Le Grand Prix de la ville d'Angoulême a été décerné mercredi 16 mars à l'autrice canadienne Julie Doucet, pionnière de la bande dessinée alternative et féministe.

Article rédigé par Laurence Houot
France Télévisions - Rédaction Culture
Publié Mis à jour
Temps de lecture : 4min
L'autrice canadienne Julie Doucet, le 15 mars 2022 à Paris.  (JOEL SAGET / AFP)

"Je dédie ce prix à toutes les autrices du passé, du présent et du futur" a déclaré très émue, l'autrice canadienne Julie Doucet, quatrième lauréate (au féminin) du Grand Prix de la ville Angoulême, après Claire Bretécher (Prix du 10e anniversaire en 1984), Florence Cestac (2000) et Rumiko Takahashi (2019).

Le grand Prix est décerné chaque année par la communauté des autrices et auteurs professionnels de bande dessinée pour saluer l'ensemble d'une œuvre. Julie Doucet l'a emporté devant Pénélope Bagieu et Catherine Meurisse, déjà finalistes en 2021. C'est l'Américain Chris Ware (Grand Prix 2021) qui l'a félicitée mercredi 16 mars au théâtre d'Angoulême, au cours d'une cérémonie d'ouverture dédiée à l'Ukraine. 

"Quand je pense que ça a commencé dans les années 80 avec un fanzine, avec un titre pas très net, j’ai du mal à croire que je suis là, à recevoir le Grand Prix, le prix le plus prestigieux au monde de l’industrie la bande dessinée", s'est réjouie la lauréate.
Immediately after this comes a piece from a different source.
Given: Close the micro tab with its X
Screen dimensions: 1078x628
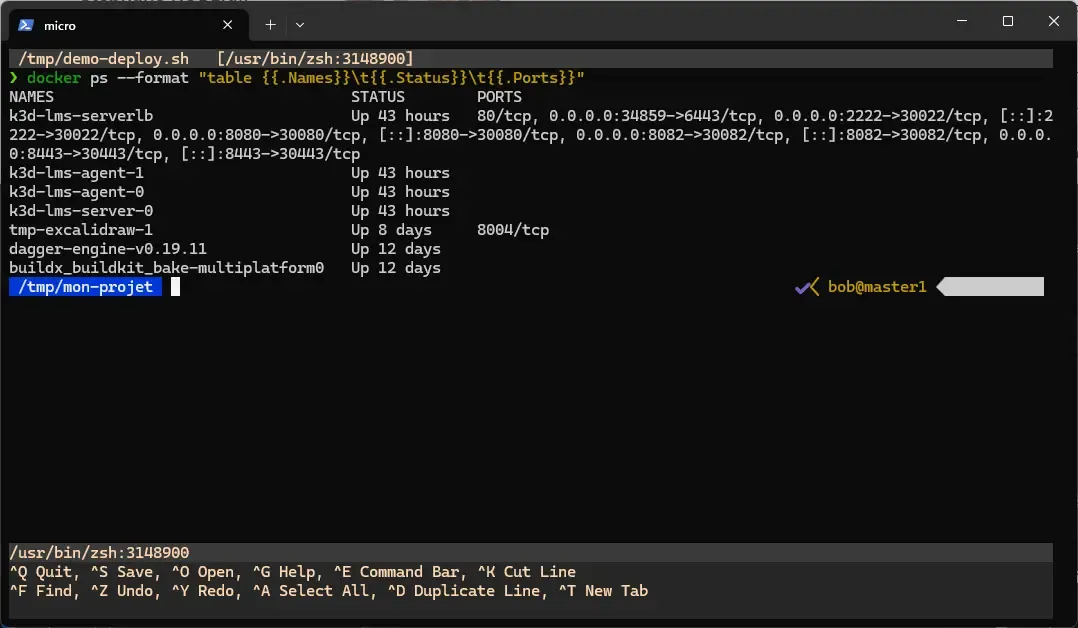Looking at the screenshot, I should point(228,25).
Julie Doucet (Grand Prix d'Angoulême 2022) et Chris Ware  (Laurence Houot)

Fanzine

Née en 1965 à Montréal, Julie Doucet est une figure de la bande dessinée alternative et féministe. La dessinatrice fait ses débuts en bd avec son propre  fanzine Dirty Plotte, dans lequel elle raconte en noir et blanc, d'une ligne expressive, sa vie quotidienne de femme, son corps, sans tabou, mais aussi ses rêves. "Quand j'ai commencé mes fanzines, je n'ai jamais imaginé que je serais un jour publiée. Il n'y avait même pas d'éditeurs BD à l'époque au Quebec", explique l'autrice au lendemain de la remise de son prix lors d'une rencontre. "Je faisais mes fanzine que j'imprimais moi-même, et je les vendais 25 sous chez les disquaires ou dans les librairies. Et j'étais déjà contente que cinquante personnes les lisent !"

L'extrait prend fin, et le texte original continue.